When the court writes that: “as written, the amendment fails to provide sufficient concrete, practical guidance for producers to know whether their conduct, on a day-to-day basis, comports with the amendment’s corresponding requirements for making recommendations and compiling and evaluating the relevant suitability information of the consumer,” it could be seen as just limited to Reg. 187.  

To some of us it may feel bigger than Reg. 187, because that regulation is but one example, clearly an important one, of what appears to be a regulatory philosophy based on being vague and leaving a lot of room for regulatory interpretation. 

There are many other examples of DFS putting out vague statements and putting “desk drawer rules” in outlines and then enforcing them as if they were law, as if their meaning should be crystal clear to anyone reading them. Problems like those identified in the court opinion are pervasive in the outlines: 

  • Definitions are so broad it is difficult to discern what is acceptable.

  • Subjective terms are prevalent.

  • Lists marked as examples are interpreted to be exhaustive. 

  • Lists marked as exhaustive are interpreted to be illustrative. 

  • Statutes and regulations that on their face apply to just one type of product are applied to very different products, as if anyone would realize that any law could be applied to any product, regardless of the law’s explicitly stated scope. 

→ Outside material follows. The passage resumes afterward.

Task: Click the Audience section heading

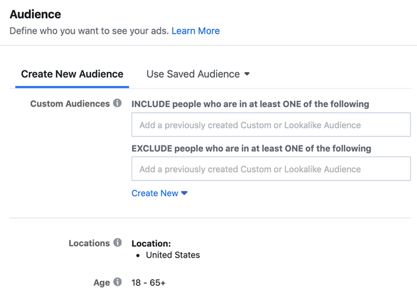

We don’t know the ultimate fate of Reg. 187 yet, as there is another level of appeal possible. This opinion is very interesting and, if it stands, would be a major development in New York. But sadly, it would only address the tip of the vagueness iceberg. We are hopeful that DFS will not view this opinion as a mandate to be super-prescriptive on all issues in a “be careful what you wish for” moment. That could happen. But this could also be the beginning of a different approach to regulation where the substantive mandates are very clear so any reasonable reader would understand what they mean. In other words, give us a clear statement of the regulatory “what” and then let each regulated entity develop the “how.”  That is our hope for the outcome of this litigation, whether this decision stands or not.